Desde Macondo. VOTAR POR DERECHO

O por obligación, que unos días pienso una cosa y otros, la contraria. Recuerdo cómo me escandalicé hace muchos años, en una remota región de los Andes peruanos, y en plena campaña electoral, por cierto, al conocer que el voto era obligatorio. Que si no bajabas de tu perdida aldea, a pie, entre barro y piedras y a veces con tres o cuatro horas de camino, para depositar tu voto en la urna, además de una multa (que nadie podía pagar en plena economía de subsistencia), perdías “derechos civiles”. Es decir, no podías coger el transporte público, ni acceder a ayudas ni contar con la mínima asistencia para vivir o morirte.
          Era joven y defendía con uñas y dientes que la libertad constituía la base de la democracia. La libertad de elegir o de no hacerlo. Y lo entendía más aún en una zona con un noventa y muchos por ciento de analfabetos y cien por cien de quechua-hablantes, que ni sabían leer los carteles electorales en el más pulcro castellano.

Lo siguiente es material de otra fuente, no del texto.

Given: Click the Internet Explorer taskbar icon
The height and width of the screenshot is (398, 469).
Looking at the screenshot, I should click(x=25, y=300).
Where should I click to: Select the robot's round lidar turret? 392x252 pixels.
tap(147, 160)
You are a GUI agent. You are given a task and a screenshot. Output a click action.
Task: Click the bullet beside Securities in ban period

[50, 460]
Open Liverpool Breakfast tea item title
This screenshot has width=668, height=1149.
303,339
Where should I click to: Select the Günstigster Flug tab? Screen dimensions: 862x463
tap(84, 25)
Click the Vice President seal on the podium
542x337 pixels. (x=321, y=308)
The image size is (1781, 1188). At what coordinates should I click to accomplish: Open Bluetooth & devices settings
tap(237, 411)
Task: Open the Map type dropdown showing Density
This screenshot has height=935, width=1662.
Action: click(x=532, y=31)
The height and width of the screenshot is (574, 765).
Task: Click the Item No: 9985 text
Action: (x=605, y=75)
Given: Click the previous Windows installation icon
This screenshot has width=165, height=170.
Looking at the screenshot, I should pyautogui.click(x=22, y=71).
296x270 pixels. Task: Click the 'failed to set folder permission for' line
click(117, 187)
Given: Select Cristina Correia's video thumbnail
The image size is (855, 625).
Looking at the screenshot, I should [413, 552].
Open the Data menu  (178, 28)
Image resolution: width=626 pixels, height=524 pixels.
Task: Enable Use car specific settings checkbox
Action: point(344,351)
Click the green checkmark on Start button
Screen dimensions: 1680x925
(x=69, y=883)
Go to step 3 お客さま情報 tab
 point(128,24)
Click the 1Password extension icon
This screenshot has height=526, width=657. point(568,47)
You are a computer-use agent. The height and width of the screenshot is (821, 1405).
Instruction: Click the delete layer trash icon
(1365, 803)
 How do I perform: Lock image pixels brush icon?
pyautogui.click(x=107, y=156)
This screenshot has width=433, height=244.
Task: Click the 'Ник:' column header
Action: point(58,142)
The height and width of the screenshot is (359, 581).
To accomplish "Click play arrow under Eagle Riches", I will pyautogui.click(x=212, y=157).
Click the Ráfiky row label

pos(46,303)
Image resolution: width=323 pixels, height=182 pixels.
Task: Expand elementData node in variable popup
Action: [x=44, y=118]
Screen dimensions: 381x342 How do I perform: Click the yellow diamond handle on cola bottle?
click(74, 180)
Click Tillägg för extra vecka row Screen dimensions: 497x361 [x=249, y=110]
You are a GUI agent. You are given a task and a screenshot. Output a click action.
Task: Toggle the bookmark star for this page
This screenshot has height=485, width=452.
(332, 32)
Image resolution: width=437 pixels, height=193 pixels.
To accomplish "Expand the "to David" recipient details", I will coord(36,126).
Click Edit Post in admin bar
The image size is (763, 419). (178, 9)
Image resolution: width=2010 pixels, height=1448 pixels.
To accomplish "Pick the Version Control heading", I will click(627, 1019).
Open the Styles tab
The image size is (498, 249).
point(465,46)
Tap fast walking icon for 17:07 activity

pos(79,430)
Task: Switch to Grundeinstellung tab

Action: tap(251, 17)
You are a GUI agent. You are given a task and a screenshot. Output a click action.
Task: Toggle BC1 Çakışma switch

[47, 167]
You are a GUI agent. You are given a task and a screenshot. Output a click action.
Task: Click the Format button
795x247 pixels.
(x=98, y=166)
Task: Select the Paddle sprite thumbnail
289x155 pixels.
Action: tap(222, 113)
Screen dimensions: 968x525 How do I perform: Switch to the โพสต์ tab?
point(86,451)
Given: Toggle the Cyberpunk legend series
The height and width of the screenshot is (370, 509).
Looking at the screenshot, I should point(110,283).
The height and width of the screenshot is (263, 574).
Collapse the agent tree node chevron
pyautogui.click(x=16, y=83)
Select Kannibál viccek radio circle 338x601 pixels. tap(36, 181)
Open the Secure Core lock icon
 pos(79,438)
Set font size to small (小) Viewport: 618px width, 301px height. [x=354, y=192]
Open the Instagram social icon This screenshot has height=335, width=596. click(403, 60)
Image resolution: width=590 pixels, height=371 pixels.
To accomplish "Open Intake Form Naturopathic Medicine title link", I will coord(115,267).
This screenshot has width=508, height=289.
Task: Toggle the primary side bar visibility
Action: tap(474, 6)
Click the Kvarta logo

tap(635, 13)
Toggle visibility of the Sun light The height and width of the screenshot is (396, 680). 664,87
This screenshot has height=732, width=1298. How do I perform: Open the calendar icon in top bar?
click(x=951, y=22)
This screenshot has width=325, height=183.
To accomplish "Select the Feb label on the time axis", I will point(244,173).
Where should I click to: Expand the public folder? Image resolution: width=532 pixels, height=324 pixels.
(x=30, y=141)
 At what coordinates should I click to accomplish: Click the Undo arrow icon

          Han cambiado los tiempos, y, obviamente, yo también. Me consta que quedan dos docenas de países en el mundo que mantienen el voto obligatorio, entre ellos, alguno tan “civilizado” como Bélgica, o Australia, o Grecia, además de varios latinoamericanos o de otros, como Líbano, en el que sólo los hombres tienen que ir a las urnas sí o sí.
          Y con el cambio, me preocupa más el abstencionismo que la fórmula para elegir representantes. No me vale un cien por cien de participación cuando no tienes más narices que participar, pero me vale mucho menos un 47 por ciento, incluso menos, cuando cuentas con la posibilidad de elegir. Y no voy a ser yo la que analice-que hay mucho politólogo suelto-las causas de esta progresiva desafección por la política, del alejamiento de la gente, especialmente, pero no exclusivamente, de los jóvenes, de la actualidad, de la realidad en la que, quieran o no, deben moverse hoy y en el futuro.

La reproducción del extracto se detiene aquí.